What of Pedro, meantime? At that particular instant he had just tried to make his get-away, with the result that three drawn daggers were being flourished threateningly and most unhealthily near his heart. He had overheard enough evidence to convict all three of the Mexicans, thanks to his knowledge of the parent language, but as the desperadoes pushed farther and farther into the labyrinth, he gathered that they would come out a good safe distance from where they had entered,—probably on the other side of the ridge. Had he known the Ranger’s whereabouts at that precise moment, he would have felt very differently.
Radcliffe, meantime, was staring into the dark recess of the cavern, but all he could see was the two shining eyes of whatever occupant was there. Was it bear or cougar? For both, he knew, took refuge in caves. The largeness of the eyes inclined him to the belief that it was a California mountain lion, and such it was part of his work to exterminate,—though the state also hires an official lion hunter.

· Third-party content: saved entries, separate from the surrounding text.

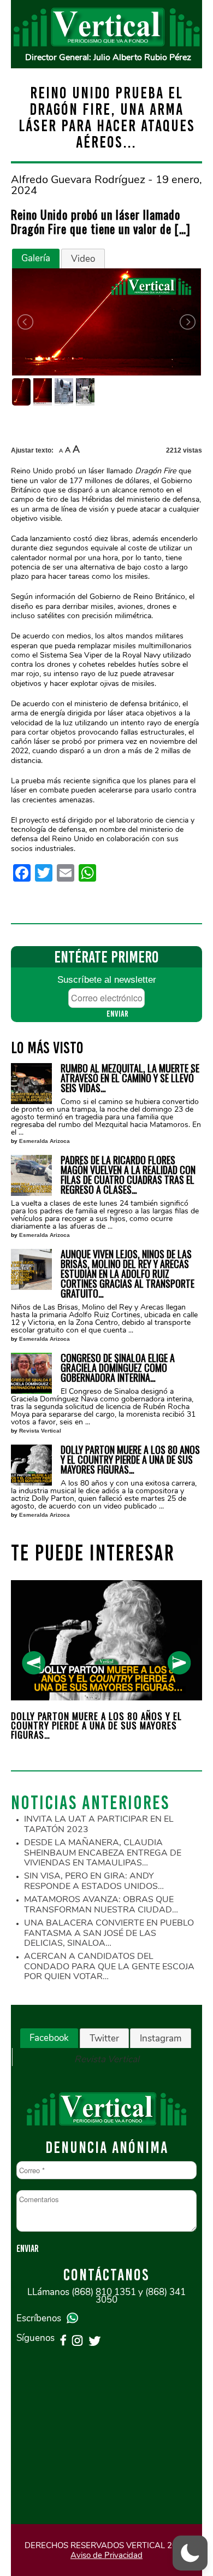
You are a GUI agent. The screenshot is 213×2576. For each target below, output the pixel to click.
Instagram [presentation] (160, 2038)
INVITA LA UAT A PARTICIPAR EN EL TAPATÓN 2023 (99, 1824)
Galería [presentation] (35, 258)
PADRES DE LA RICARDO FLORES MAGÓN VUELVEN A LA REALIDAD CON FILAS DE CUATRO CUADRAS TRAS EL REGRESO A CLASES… (128, 1174)
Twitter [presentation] (104, 2038)
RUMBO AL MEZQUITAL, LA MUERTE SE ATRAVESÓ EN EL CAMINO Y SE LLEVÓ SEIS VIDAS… (130, 1078)
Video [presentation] (83, 259)
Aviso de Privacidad (106, 2555)
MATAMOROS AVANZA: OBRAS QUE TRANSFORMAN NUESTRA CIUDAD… (101, 1904)
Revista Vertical (40, 1431)
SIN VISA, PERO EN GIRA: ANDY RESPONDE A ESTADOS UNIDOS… (94, 1881)
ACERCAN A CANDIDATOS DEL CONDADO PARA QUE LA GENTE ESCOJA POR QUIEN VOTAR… (109, 1966)
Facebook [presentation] (49, 2038)
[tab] (36, 258)
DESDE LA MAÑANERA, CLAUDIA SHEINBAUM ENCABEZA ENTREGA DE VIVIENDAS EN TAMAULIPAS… (102, 1852)
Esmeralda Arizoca (44, 1141)
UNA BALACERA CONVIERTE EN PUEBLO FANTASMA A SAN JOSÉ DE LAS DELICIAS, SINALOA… (109, 1933)
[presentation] (33, 1663)
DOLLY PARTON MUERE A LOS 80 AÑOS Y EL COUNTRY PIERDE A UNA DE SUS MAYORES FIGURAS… (130, 1459)
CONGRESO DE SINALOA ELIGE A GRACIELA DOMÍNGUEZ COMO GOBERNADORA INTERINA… (118, 1367)
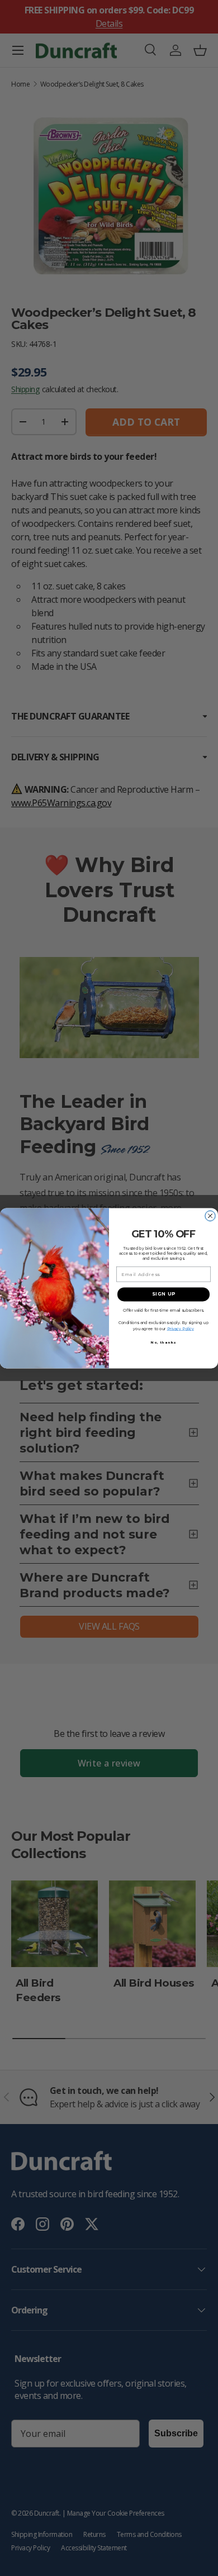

That the great cats are cowards he well knew. But this one was cornered, and might prove no mean antagonist. With revolver cocked in his right hand, his lamp in the other, he advanced toward those two shining fires. A faint scratching along the rocky floor warned him that the animal was gathering for a spring. He was still rather far for a revolver shot, but he aimed straight between the eyes. His shot reverberated with a thousand echoes. The sounds, ear-splitting in the smoke-filled gloom,—thundered like a thousand siege guns, it seemed to Radcliffe, stalactites tumbled about his ears like crockery, and more appalling than all the rest was the weird, almost human scream of the wounded animal, which likewise reëchoed for several minutes. The unwitting cause of all this turmoil was in a cold perspiration when things finally quieted down. But the puma, (for such it proved to be), lay dead at his feet.
The three Mexicans likewise heard the racket, for they, as it happened, were not far away. The Ranger had very nearly trailed them. With rolling eyes and hands that mechanically traced the sign of the cross, they listened, while the thunders died away.
Pedro, though his nerves were more than a little shaken, was quick to seize his opportunity. Slipping like an eel through a narrow opening between two columns, where the dripstone had all but closed the way into another chamber, he would have escaped observation entirely had it not been for his betraying torch-light.
Sanchez darted after him. But remember, Sanchez was at least a hundred pounds heavier than even well-fed Pedro. The result might have been expected. He stuck mid-way! And there he dangled his fat legs in an endeavor to free himself, while Pedro doubled with laughter and the other Mexicans stared, too amazed to move.
“Pull, can’t you, pull!” was Pedro’s expurgated version of Sanchez’s reiterated discourse with his followers. And when no one came to his rescue, he nearly burst a blood vessel in his helpless wrath.
Pedro, feeling safe from pursuit, with such a plug in the only approach to his sanctuary, now for the first time disclosed his knowledge of Mexican. Sanchez’s astonishment was as huge as his attitude was undignified, and if words could have seared, Pedro would have been well scorched. But the boy only told him of an item he had read in the paper, where a fat man got stuck in a cave and had to fast for three days before his girth had diminished sufficiently that he could be extricated.